START ENTRIES PROVIDED

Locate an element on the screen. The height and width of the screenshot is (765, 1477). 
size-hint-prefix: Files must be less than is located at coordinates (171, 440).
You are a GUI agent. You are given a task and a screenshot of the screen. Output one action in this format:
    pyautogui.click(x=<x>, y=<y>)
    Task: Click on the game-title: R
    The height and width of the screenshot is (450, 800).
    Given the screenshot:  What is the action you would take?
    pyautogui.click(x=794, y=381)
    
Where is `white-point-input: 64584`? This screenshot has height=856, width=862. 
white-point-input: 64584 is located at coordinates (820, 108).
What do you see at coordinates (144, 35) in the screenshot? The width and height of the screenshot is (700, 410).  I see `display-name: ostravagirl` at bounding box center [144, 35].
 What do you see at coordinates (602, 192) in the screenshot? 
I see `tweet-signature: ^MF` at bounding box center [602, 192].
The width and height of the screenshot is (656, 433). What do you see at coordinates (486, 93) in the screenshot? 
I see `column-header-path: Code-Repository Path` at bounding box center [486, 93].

END ENTRIES PROVIDED

> _TASK TO CARRY OUT_:
Put the lines above into a numbered list, leaving out any blank lines.

> _EXPECTED OUTPUT_:
1. Locate an element on the screen. The height and width of the screenshot is (765, 1477). 
2. size-hint-prefix: Files must be less than is located at coordinates (171, 440).
3. You are a GUI agent. You are given a task and a screenshot of the screen. Output one action in this format:
4.     pyautogui.click(x=<x>, y=<y>)
5.     Task: Click on the game-title: R
6.     The height and width of the screenshot is (450, 800).
7.     Given the screenshot:  What is the action you would take?
8.     pyautogui.click(x=794, y=381)
9. Where is `white-point-input: 64584`? This screenshot has height=856, width=862. 
10. white-point-input: 64584 is located at coordinates (820, 108).
11. What do you see at coordinates (144, 35) in the screenshot? The width and height of the screenshot is (700, 410).  I see `display-name: ostravagirl` at bounding box center [144, 35].
12.  What do you see at coordinates (602, 192) in the screenshot? 
13. I see `tweet-signature: ^MF` at bounding box center [602, 192].
14. The width and height of the screenshot is (656, 433). What do you see at coordinates (486, 93) in the screenshot? 
15. I see `column-header-path: Code-Repository Path` at bounding box center [486, 93].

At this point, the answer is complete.